Repeat exactly the line with "to everyone on" and each line after it to the end of the data below; pictures stay out.

* INPUT FOR THIS TASK *
BEGIN

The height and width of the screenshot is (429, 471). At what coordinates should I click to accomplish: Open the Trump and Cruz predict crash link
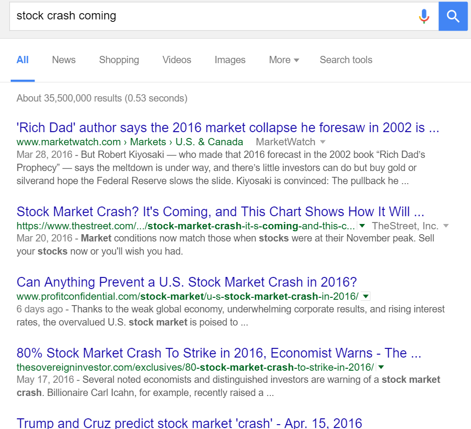tap(190, 422)
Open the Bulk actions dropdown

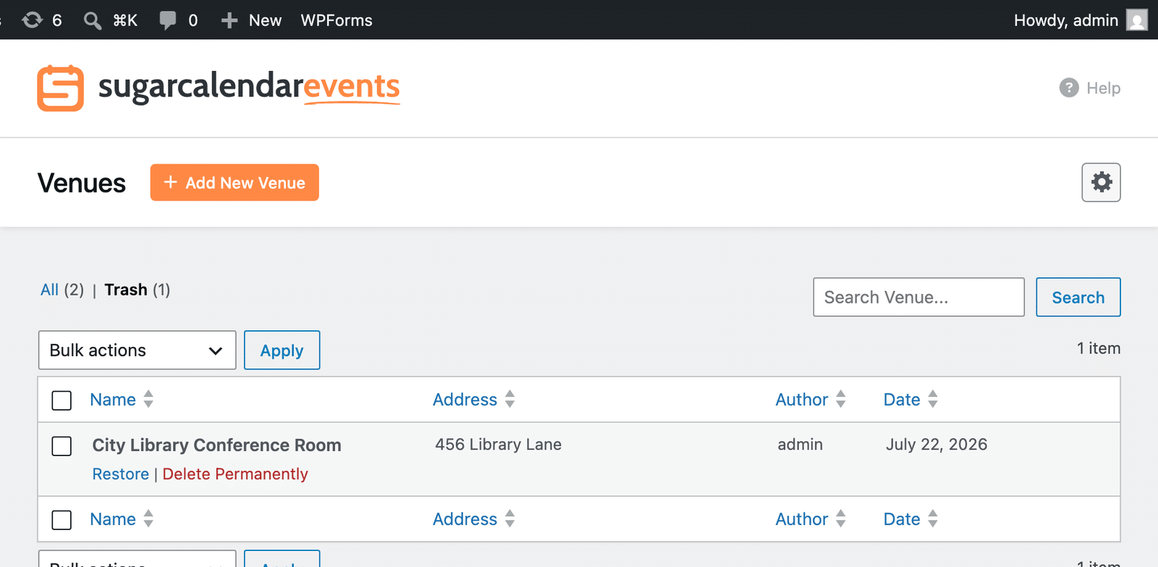click(137, 350)
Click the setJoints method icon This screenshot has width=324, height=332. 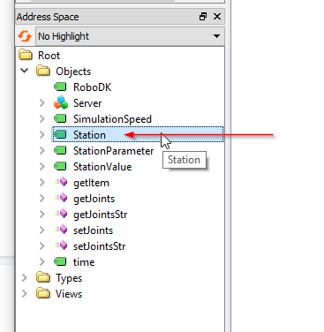pos(61,230)
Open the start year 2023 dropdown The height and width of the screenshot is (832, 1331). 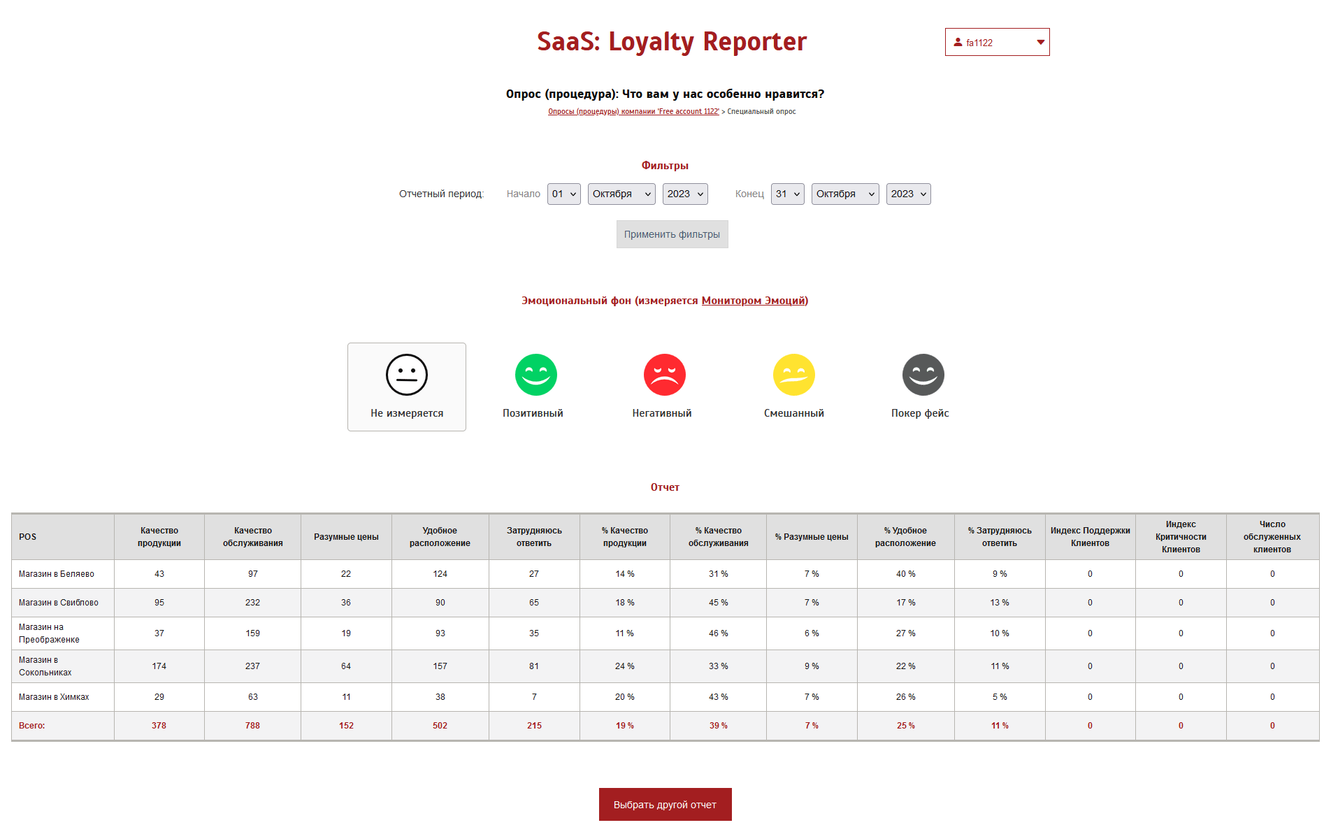(684, 194)
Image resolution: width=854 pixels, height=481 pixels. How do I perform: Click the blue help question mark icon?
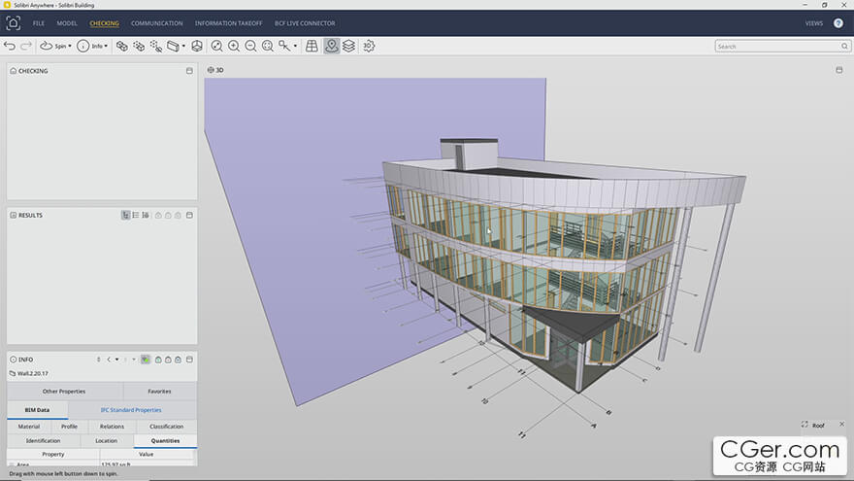pos(838,22)
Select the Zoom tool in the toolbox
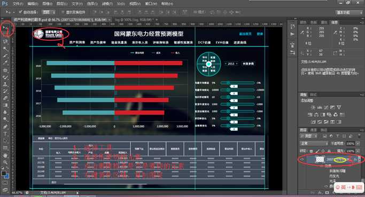Screen dimensions: 365x197 click(x=5, y=162)
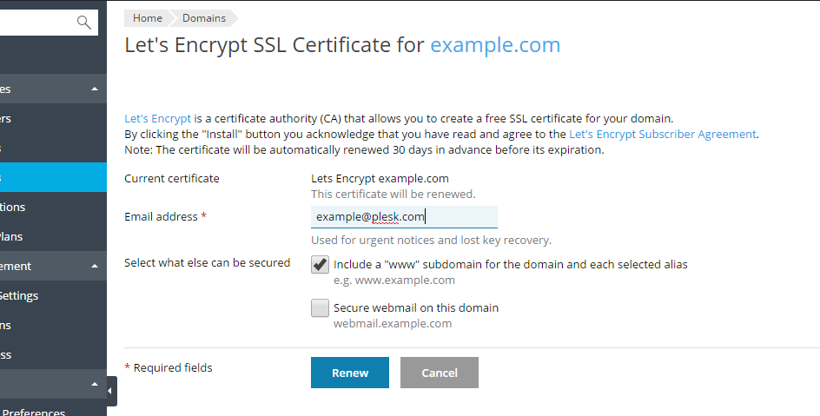Click the search magnifier icon in sidebar
This screenshot has height=416, width=820.
coord(84,23)
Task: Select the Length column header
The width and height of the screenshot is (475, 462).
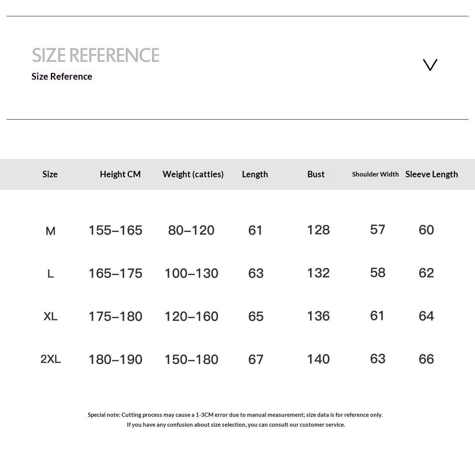Action: click(x=255, y=174)
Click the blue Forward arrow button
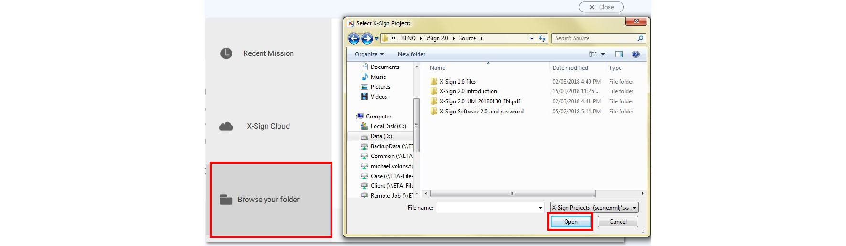 [366, 38]
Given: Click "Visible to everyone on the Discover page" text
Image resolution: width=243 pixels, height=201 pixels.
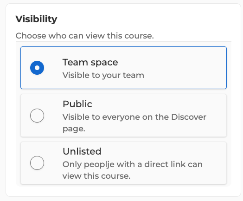Looking at the screenshot, I should (134, 123).
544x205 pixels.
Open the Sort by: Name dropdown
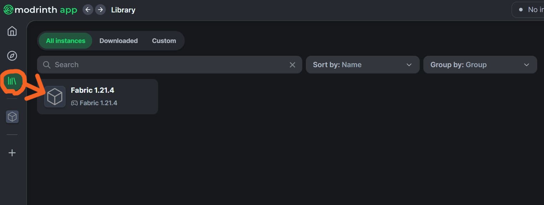click(x=362, y=65)
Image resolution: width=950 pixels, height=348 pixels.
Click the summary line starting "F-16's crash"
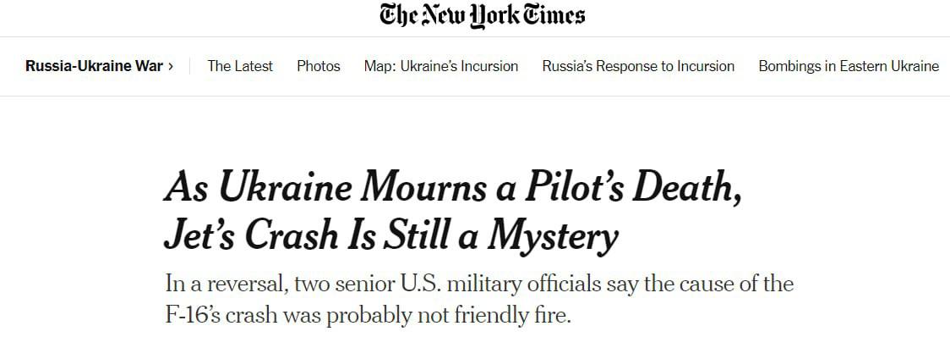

END

* EXPECTED OUTPUT *
Given: Click "Visible to everyone on the Discover page" text
Image resolution: width=243 pixels, height=201 pixels.
Looking at the screenshot, I should (134, 123).
544x205 pixels.
Open the Sort by: Name dropdown
click(x=362, y=65)
Image resolution: width=950 pixels, height=348 pixels.
Click the summary line starting "F-16's crash"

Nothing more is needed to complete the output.